▸ **EXERCISE PROMPT**: List every line of the entries below that contains the string "beside". Matches must have the same uppercase and lowercase letters.

▸ **GIVEN ENTRIES**:
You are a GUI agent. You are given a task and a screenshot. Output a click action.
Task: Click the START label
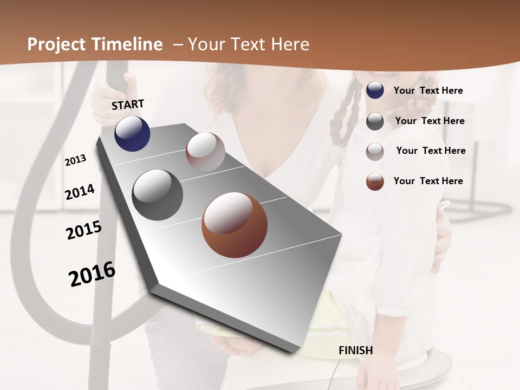(128, 105)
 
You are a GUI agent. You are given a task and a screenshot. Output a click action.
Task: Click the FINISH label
(355, 350)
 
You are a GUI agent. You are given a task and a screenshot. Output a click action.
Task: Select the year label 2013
(75, 160)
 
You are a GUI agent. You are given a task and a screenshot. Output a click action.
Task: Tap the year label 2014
(80, 192)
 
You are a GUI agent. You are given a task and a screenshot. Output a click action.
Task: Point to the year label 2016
(92, 274)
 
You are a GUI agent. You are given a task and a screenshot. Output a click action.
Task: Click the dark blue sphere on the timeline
(132, 133)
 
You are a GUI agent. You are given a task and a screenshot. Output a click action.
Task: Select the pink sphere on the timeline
(205, 152)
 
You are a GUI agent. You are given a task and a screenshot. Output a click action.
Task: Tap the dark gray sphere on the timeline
(157, 195)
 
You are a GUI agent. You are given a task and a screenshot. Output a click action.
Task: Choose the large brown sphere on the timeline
(235, 225)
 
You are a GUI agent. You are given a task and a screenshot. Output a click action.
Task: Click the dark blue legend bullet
(375, 90)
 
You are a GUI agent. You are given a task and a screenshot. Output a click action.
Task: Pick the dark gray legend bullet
(375, 121)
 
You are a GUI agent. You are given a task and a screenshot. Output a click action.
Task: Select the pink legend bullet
(375, 151)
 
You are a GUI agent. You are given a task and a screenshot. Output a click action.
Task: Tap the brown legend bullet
(375, 181)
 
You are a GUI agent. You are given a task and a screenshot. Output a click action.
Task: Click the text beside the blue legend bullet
(428, 90)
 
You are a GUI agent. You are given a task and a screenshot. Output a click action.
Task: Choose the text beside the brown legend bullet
(428, 181)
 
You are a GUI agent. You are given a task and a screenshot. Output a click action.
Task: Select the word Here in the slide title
(290, 44)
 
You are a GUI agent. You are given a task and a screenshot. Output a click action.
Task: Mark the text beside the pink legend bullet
(431, 151)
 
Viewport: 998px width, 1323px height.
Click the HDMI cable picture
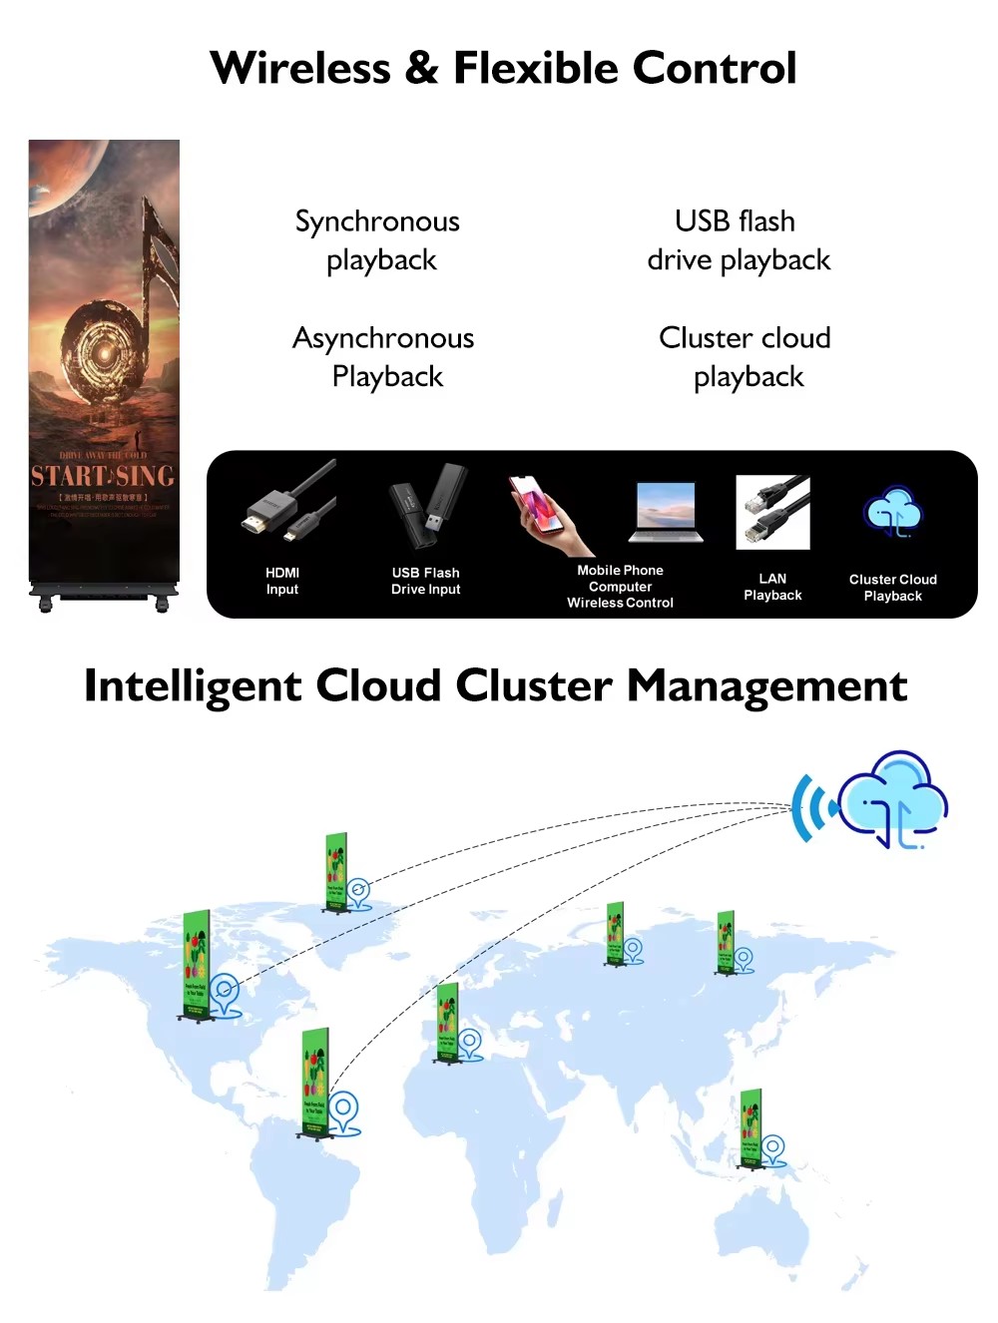click(x=288, y=505)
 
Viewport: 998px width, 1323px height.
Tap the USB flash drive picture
click(x=427, y=507)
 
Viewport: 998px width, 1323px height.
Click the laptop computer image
click(x=666, y=512)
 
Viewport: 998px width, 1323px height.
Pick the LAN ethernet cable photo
click(x=772, y=512)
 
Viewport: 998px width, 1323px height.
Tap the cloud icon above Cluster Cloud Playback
click(x=893, y=513)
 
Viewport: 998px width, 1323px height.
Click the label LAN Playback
click(x=772, y=587)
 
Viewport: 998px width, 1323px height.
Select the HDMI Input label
click(x=282, y=581)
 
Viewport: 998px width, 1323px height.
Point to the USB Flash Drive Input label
click(x=426, y=581)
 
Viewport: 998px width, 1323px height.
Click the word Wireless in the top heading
click(x=300, y=69)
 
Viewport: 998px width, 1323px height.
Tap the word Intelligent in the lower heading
click(x=193, y=686)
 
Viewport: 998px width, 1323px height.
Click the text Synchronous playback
click(x=378, y=240)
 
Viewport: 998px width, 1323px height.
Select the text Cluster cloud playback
click(x=746, y=357)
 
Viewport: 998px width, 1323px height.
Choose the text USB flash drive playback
click(x=738, y=240)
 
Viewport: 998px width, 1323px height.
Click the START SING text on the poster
click(x=103, y=476)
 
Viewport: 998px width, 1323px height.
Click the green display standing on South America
click(x=315, y=1084)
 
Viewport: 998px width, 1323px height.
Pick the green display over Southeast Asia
click(x=750, y=1127)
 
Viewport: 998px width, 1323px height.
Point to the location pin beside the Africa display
click(x=470, y=1043)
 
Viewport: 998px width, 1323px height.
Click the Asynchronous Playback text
click(x=384, y=357)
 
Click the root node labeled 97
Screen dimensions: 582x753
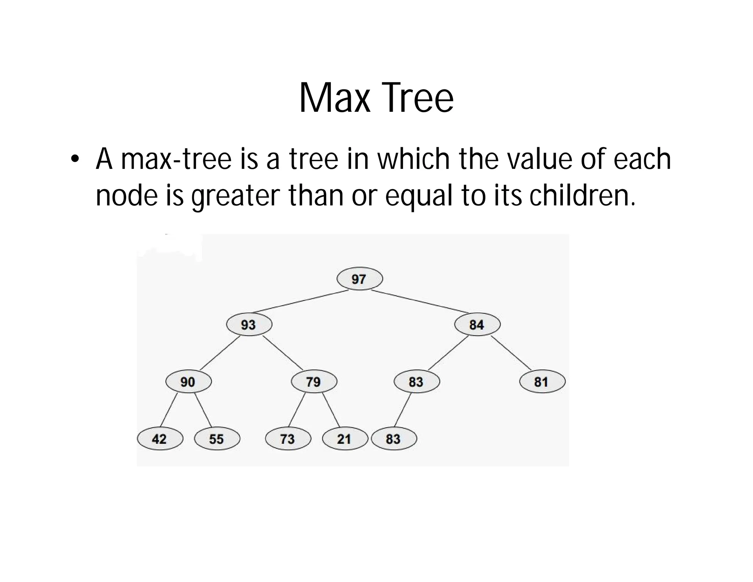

▸ **TASK OUTPUT**:
Task: Click the text beside the blue legend bullet
Task: Choose the text beside the brown legend bullet
Task: Mark the text beside the pink legend bullet
Point to the location pin beside the Africa display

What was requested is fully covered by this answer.